While packers, instruction changes, and the introduction of dead code are all part-and-parcel of obfuscation, crypters are also used to encrypt elements of malware -- or the whole package -- to bar access to signatures.

NTCrypt is the service chosen to bolster GandCrab's capabilities following an aggressive marketing scheme and competition launched by GandCrab developers to find a partner.

The crypter is described as online as "a fully NT-based crypter with a unique injection method that will guarantee a high execution rate, unlike other crypters that rely on traditional and overused methods to achieve payload execution."

The software is on offer for between $950 and $1,600.

See also: Phorpiex worm pivots to infect the enterprise with GandCrab ransomware

In order to drum up excitement in the announcement, the NTCrypt-GandCrab partnership has offered a discount to cybercriminals signing up for the service.

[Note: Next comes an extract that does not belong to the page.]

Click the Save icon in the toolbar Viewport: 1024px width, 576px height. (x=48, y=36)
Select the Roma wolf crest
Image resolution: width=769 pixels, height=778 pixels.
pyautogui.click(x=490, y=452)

"This novel approach emphasizes once more the cult status GandCrab has in the underground community," McAfee says. "For a criminal business such as GandCrab, building these alliances makes perfect sense: They increase the ease of operation and a trusted affiliate network minimizes their risk exposure by allowing them to avoid less-trusted suppliers and distributors."

Ransomware is incredibly popular with cybercriminals due to the possibility of high returns, especially as many victims will pay up to retrieve locked and encrypted files.

The operators of the SamSam ransomware are earning $300,000 a month, while Cerber developers have managed to earn an estimated $195,000 in only a month through such malware.

For as long as this particular form of malware has the capability to make its operators a fortune in fraudulent income, we are likely to see more and more cybercriminals bringing new forms of ransomware to the market.